___ EXERCISE MATERIAL
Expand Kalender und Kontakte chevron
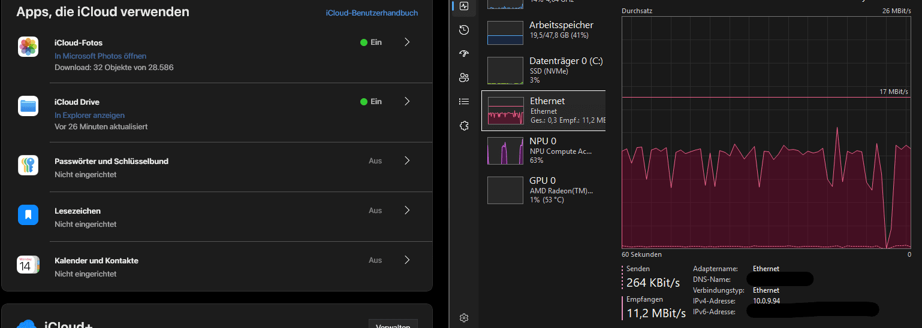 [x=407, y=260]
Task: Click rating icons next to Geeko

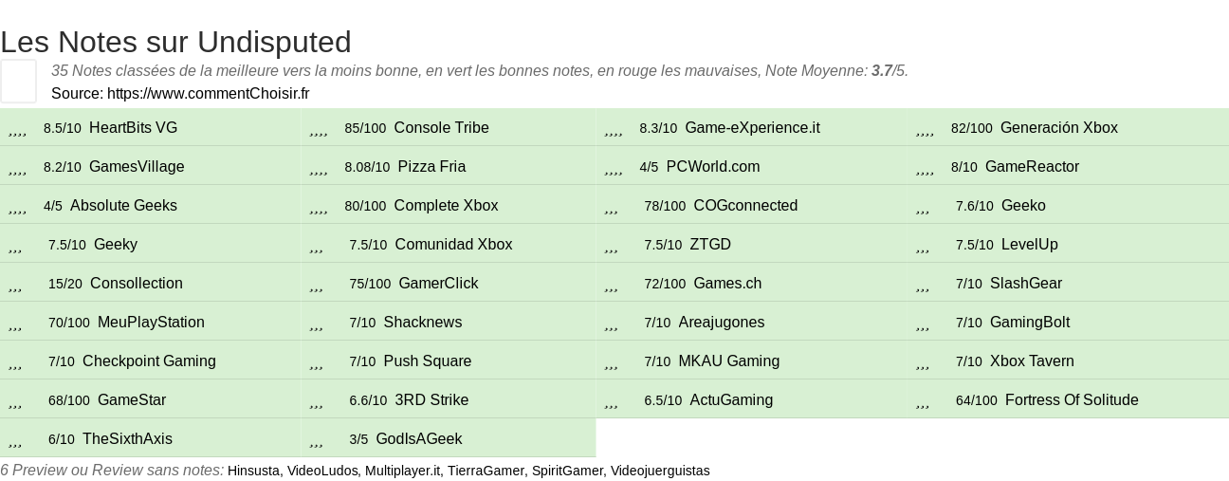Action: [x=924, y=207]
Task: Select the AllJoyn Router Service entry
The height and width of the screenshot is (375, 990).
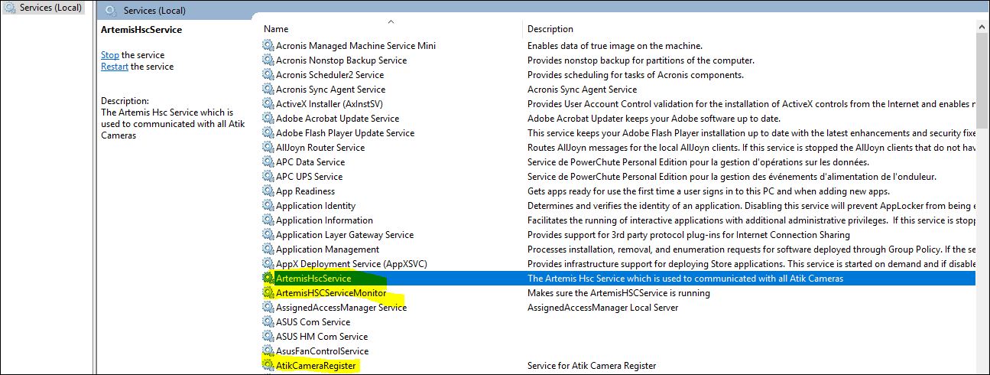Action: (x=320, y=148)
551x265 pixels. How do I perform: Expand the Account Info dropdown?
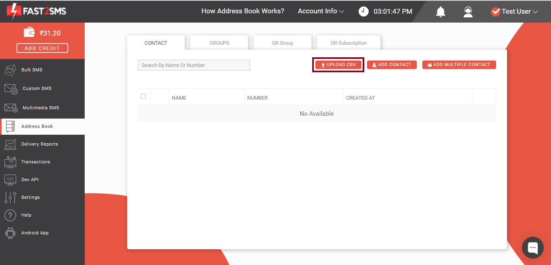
______
• TASK GOAL:
Give back an exact copy of the material above, omitting the pictures.

• TASK SOLUTION:
Expand Kalender und Kontakte chevron
 [x=407, y=260]
Task: Click rating icons next to Geeko

Action: [x=924, y=207]
Task: Select the AllJoyn Router Service entry
The height and width of the screenshot is (375, 990).
Action: (x=320, y=148)
551x265 pixels. How do I perform: Expand the Account Info dropdown?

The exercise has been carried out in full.